#### [Task to complete]
Filter this listing down to the lines that contain the word "agent", and copy them.

#### [Dataset excerpts]
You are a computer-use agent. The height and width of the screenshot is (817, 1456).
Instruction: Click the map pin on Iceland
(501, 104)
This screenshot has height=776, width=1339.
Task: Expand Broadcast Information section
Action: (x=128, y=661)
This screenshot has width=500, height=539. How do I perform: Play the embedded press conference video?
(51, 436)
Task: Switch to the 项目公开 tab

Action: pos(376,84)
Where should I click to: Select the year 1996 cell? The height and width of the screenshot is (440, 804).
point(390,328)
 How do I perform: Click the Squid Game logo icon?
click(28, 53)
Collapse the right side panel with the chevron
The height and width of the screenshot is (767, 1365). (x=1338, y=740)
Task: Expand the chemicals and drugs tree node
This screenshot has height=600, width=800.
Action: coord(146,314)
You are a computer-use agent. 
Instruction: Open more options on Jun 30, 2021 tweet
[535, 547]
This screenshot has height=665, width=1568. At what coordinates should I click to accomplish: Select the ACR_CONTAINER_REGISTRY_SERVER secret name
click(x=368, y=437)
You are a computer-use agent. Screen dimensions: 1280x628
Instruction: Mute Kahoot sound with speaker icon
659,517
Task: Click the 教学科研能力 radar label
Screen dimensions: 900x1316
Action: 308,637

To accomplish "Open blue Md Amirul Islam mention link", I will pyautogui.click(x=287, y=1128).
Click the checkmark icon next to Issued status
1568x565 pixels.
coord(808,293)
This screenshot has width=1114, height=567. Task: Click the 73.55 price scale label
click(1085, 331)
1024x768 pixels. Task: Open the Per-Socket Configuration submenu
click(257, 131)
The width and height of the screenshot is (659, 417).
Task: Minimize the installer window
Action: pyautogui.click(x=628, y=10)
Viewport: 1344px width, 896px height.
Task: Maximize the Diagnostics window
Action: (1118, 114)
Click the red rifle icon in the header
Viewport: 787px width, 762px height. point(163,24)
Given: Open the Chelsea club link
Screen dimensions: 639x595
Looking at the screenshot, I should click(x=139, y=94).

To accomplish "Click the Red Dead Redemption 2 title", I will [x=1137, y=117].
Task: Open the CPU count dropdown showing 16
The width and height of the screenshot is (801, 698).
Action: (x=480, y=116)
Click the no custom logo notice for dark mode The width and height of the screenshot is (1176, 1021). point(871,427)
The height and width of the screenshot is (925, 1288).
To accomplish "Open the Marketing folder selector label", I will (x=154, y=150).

#### [Task output]
You are a computer-use agent. The height and width of the screenshot is (817, 1456).
You are a computer-use agent. 
You are a computer-use agent. Screen dimensions: 1280x628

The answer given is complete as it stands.